In March 2024, Punjab Counter-Terrorism Department (CTD) claimed to have conducted 229 intelligence-based operations in different districts of Punjab to thwart incidents of terrorism, in which 228 suspects were picked and interrogated. Of them, 23 alleged terrorists were arrested with weapons, explosives and other prohibited materials. The suspects allegedly belong to the banned militant outfits Al-Qaeda, Tehreek-i-Taliban Pakistan, Baloch Liberation Army, Lashkar-i-Jhangvi, Sipah-e-Sahaba Pakistan, Tehreek-i-Jafaria Pakistan and Jaish-i-Mohammed.

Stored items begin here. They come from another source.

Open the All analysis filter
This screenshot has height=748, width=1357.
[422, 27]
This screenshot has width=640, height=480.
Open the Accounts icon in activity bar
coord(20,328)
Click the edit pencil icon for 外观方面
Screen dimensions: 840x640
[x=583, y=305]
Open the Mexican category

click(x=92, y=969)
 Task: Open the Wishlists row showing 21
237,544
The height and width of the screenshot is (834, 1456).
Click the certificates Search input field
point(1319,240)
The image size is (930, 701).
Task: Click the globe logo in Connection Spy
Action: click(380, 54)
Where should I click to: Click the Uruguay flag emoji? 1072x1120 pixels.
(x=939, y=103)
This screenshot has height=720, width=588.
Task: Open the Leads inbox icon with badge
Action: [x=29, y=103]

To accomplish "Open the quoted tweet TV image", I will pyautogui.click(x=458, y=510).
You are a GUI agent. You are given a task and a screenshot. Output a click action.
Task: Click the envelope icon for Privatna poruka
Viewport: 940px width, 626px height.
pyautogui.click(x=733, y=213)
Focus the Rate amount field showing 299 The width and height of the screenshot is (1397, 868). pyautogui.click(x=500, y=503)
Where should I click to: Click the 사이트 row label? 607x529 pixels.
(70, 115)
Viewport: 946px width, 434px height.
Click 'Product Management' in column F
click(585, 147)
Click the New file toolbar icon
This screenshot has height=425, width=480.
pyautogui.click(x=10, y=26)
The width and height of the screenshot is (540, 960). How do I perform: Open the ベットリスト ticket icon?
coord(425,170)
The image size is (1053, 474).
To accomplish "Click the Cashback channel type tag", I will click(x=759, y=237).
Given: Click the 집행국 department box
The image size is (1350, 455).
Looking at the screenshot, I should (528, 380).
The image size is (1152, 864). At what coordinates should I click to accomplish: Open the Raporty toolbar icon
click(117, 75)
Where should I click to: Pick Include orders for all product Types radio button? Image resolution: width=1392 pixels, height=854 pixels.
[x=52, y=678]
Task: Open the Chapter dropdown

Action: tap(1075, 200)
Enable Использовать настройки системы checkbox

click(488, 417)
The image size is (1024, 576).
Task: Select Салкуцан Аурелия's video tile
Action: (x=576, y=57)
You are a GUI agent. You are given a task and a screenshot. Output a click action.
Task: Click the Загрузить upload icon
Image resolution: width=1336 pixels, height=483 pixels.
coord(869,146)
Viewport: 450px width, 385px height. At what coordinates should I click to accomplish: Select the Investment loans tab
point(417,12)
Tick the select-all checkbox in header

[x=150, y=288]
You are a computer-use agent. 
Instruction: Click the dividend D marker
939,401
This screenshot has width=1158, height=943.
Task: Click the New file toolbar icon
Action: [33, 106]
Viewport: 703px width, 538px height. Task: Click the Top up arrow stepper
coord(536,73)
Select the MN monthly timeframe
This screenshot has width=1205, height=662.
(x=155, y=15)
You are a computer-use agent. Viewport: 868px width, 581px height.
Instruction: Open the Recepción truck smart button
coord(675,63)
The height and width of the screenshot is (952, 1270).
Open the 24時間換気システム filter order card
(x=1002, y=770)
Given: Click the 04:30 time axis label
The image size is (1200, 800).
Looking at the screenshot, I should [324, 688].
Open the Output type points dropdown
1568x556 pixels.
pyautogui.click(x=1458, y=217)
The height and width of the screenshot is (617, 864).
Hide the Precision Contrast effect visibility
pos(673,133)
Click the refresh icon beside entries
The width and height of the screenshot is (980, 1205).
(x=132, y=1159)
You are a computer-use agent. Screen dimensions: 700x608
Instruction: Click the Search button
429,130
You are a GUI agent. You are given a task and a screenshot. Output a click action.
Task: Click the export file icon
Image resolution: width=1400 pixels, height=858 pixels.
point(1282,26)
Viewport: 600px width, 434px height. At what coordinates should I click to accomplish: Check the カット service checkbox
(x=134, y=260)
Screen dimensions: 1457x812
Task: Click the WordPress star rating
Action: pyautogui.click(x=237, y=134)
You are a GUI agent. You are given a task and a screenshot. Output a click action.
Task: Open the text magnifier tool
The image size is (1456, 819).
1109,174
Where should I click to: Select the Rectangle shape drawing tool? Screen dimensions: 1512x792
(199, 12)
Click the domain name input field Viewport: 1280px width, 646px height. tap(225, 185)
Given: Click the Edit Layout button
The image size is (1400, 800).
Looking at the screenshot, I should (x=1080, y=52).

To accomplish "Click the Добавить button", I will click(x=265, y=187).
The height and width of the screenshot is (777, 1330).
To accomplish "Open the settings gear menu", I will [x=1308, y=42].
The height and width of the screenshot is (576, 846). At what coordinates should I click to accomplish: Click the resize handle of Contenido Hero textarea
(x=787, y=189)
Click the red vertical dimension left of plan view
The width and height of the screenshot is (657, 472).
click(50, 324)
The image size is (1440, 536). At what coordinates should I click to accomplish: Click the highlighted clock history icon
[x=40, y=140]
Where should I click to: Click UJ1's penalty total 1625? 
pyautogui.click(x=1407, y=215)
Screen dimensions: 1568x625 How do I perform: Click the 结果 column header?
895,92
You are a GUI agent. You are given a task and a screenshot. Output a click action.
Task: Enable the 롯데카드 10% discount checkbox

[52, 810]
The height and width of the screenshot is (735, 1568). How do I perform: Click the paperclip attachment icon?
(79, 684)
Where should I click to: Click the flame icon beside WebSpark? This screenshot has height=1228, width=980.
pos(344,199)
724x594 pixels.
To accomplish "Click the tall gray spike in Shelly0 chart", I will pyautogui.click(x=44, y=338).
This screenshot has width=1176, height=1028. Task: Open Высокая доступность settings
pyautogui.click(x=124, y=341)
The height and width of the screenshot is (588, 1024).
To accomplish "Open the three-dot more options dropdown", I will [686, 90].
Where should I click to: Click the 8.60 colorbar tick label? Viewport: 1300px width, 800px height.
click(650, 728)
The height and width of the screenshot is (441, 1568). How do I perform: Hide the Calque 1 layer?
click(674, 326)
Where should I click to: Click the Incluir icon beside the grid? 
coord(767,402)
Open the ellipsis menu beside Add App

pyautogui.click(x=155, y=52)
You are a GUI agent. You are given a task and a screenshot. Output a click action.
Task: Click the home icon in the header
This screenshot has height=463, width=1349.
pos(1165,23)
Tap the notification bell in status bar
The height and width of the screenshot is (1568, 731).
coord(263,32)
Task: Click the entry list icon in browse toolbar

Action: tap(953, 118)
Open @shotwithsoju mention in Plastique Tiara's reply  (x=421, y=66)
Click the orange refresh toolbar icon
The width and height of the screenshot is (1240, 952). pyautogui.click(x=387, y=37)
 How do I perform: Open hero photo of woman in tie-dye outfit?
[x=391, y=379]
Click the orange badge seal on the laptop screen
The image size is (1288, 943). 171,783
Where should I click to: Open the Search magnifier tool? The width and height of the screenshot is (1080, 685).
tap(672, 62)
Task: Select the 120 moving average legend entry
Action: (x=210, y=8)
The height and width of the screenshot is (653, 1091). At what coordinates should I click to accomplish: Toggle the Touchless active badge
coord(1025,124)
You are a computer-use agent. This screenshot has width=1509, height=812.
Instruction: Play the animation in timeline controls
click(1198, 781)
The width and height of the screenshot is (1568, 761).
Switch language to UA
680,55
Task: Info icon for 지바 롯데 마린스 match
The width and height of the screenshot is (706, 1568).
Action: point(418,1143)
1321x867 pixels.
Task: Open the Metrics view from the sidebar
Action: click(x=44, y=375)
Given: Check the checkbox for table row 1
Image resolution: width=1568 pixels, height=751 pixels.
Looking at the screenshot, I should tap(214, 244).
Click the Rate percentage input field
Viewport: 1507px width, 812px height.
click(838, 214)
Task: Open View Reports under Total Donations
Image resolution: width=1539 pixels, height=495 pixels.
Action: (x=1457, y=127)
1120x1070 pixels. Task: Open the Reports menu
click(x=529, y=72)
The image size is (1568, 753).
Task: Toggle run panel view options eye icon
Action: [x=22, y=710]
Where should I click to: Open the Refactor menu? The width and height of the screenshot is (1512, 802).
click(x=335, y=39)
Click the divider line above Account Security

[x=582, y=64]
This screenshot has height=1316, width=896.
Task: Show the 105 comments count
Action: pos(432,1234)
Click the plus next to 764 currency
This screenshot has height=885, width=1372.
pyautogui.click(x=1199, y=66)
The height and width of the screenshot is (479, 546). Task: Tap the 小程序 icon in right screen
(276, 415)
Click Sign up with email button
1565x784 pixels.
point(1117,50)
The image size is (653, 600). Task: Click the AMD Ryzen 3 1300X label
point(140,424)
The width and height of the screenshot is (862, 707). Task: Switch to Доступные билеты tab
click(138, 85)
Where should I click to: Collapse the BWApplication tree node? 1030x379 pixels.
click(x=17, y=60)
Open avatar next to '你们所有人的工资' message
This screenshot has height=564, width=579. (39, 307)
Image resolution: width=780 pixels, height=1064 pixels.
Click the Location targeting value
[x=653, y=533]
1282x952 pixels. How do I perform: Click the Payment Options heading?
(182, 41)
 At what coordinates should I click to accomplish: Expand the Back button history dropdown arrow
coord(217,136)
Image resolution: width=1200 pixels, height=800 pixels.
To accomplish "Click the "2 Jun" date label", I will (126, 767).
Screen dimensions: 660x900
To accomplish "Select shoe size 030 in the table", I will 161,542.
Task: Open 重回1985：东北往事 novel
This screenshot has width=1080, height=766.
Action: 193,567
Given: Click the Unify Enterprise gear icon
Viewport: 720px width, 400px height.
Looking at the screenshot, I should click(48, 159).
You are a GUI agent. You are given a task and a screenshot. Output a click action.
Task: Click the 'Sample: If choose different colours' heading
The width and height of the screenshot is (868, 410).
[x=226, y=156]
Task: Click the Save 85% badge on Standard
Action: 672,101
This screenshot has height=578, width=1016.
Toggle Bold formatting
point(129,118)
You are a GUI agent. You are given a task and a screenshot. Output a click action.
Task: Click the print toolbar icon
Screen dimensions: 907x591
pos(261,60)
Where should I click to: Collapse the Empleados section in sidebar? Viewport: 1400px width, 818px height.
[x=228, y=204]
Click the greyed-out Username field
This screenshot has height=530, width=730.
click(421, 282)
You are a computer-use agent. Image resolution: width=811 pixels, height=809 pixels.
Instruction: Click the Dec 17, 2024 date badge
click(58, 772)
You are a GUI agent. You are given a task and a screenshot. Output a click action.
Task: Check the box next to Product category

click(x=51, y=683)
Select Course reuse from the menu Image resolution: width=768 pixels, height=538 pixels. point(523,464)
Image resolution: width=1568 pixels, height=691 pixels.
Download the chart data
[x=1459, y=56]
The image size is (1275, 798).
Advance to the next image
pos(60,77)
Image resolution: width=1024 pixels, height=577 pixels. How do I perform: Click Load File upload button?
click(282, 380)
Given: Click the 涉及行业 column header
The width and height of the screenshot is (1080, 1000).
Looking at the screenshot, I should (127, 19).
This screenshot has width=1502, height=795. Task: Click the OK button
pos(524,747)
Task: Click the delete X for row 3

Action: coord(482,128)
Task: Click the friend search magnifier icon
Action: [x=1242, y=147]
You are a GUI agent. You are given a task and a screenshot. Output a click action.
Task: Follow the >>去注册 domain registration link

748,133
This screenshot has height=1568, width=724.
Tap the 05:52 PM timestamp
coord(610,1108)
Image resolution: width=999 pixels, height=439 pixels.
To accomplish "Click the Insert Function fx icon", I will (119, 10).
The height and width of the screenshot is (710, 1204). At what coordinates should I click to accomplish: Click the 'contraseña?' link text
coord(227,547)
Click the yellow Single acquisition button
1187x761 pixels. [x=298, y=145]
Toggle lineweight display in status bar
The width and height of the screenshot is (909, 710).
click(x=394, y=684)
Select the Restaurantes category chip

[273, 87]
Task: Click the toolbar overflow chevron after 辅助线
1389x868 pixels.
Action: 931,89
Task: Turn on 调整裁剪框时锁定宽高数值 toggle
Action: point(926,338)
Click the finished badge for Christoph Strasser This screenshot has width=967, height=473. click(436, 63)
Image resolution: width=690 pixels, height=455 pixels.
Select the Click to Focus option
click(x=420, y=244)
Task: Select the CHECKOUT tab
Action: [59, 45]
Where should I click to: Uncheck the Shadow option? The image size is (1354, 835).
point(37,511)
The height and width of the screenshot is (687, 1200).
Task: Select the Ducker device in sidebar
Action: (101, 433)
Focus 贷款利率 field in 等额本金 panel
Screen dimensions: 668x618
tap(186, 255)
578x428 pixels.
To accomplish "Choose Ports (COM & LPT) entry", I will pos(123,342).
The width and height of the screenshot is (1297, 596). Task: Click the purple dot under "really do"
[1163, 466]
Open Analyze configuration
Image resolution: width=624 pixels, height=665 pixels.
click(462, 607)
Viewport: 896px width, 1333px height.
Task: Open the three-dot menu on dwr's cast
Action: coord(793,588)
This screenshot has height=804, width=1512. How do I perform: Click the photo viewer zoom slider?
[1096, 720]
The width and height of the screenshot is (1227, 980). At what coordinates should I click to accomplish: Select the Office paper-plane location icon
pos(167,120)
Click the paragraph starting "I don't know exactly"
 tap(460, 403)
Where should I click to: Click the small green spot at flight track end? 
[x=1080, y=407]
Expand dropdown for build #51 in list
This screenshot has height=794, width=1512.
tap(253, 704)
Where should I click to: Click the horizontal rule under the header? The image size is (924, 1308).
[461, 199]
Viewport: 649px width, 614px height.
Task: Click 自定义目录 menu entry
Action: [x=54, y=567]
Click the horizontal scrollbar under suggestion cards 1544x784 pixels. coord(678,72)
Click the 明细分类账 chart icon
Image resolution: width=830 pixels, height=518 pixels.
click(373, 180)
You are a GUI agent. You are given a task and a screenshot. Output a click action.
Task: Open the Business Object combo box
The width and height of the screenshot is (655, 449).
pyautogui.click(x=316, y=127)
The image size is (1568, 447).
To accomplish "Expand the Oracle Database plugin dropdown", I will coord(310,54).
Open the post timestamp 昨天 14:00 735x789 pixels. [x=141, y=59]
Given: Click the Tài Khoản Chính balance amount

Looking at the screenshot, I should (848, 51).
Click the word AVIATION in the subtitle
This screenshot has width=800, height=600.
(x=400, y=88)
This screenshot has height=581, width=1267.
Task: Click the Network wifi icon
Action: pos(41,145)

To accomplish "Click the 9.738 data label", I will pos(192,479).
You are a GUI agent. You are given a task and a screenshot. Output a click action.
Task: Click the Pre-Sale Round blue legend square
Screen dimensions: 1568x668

In September 2024, according to a spokesman of Pakistan Counter Terrorism Department, CTD Punjab carried out 475 intelligence-based operations in different districts of Punjab in order to prevent terrorism attacks, during which 475 individuals were interrogated while 33 suspects possessing weapons, explosives, and other prohibited materials, were arrested. The arrested suspects belonged to banned organizations, isuch as Sipah-e-Sahaba Pakistan, Fitnal Khwarji (Pakistani Taliban), Lashkar-e-Jhangvi, the 133 Brigade, Tehreek-e-Jafaria Pakistan, Al-Qaeda, Jamaat-ul-Ahrar, [retired/former] Zainebiyoun Brigade and others. They had been arrested during operations conducted in: Gujranwala, Hafizabad, Mianwali, Bahawalpur, Nankana Sahib, Lahore, Khushab, Jhang, Attock, Sargodha, Sheikhupura, Faisalabad, Bahawalnagar, Rawalpindi, Bhakkar, Hafizabad, Narowal, Attock, Sahiwal and Rahim Yar Khan, according to the CTD Punjab spokesperson. As per a list provided by the CTD of the 33 suspects, eight of them, the highest number, had been arrested from Lahore. During the operations, 4,895 grams of explosives, 2 hand grenades, 2 IEDs (improvised explosive devices), 26 detonators, 73 feet of safety fuse wire, 4 pistols, 19 bullets, 17 pamphlets of banned organizations, 7 magazines, 15 boxes, 121 pamphlets, 156 stickers, 4 receipt books, 2 mobile phones and Rs 99,660 in cash had been recovered from the suspects.

==Ideology==
According to TJP, Islam is and was the basic ideology of Pakistan; by deviating this ideology, a conspiracy was made to make Pakistan a sectarian state in the period of General Zia-ul-Haq, a dictator. At this stage, the formation of TNFJ was deemed necessary for the failure of this conspiracy.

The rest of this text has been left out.